YOUR ASSIGNMENT
An exact repetition of the data is required; no picture should appear in it.

(Dataset entries)
********************

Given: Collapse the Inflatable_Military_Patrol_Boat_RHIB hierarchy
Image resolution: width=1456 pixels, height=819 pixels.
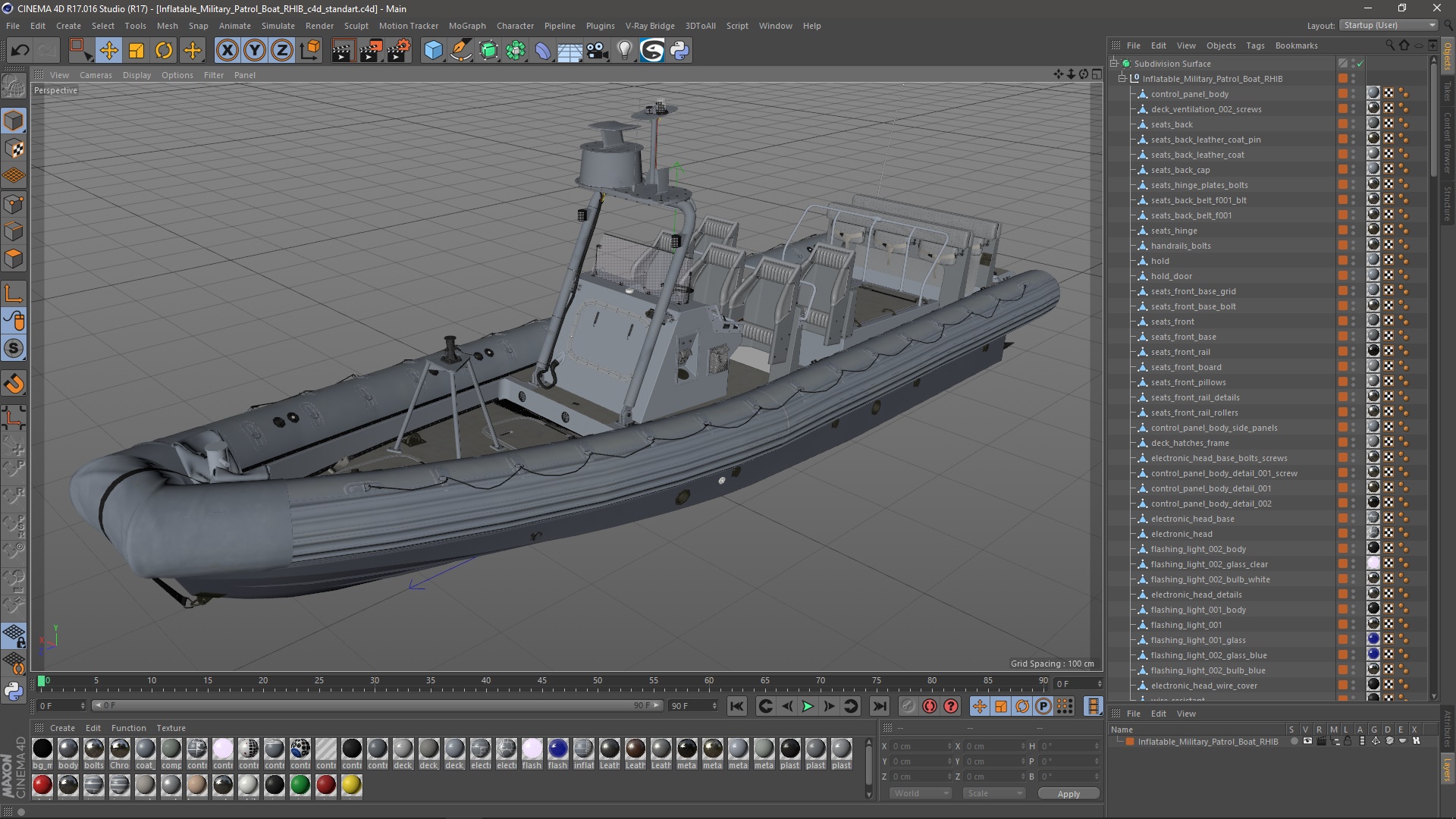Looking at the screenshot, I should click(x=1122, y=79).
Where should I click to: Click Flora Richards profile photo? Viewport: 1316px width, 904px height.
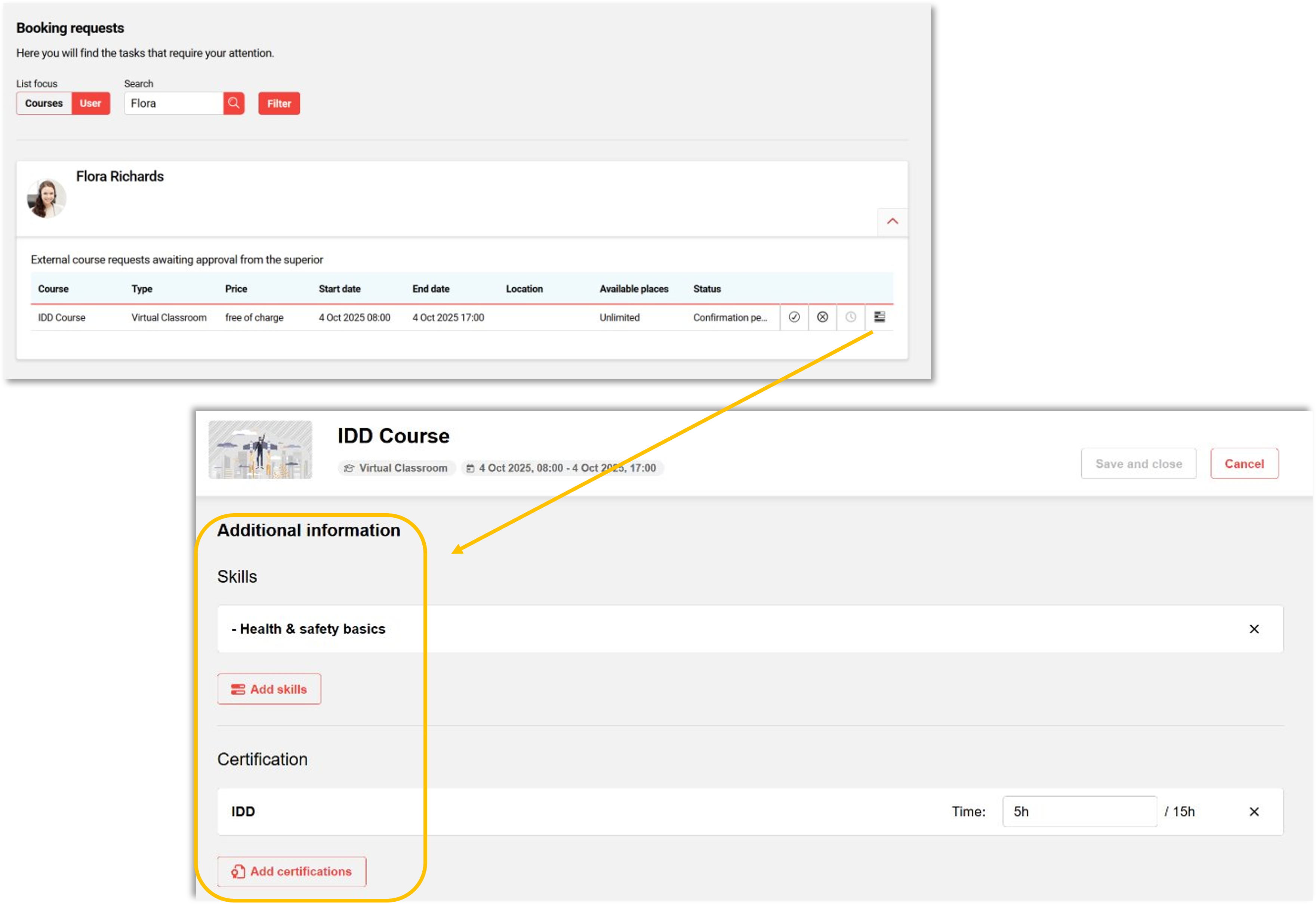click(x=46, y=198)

********************

WRITTEN RESPONSE
Given: Collapse the Inflatable_Military_Patrol_Boat_RHIB hierarchy
Image resolution: width=1456 pixels, height=819 pixels.
Looking at the screenshot, I should click(x=1122, y=79).
Where should I click to: Click Flora Richards profile photo? Viewport: 1316px width, 904px height.
click(x=46, y=198)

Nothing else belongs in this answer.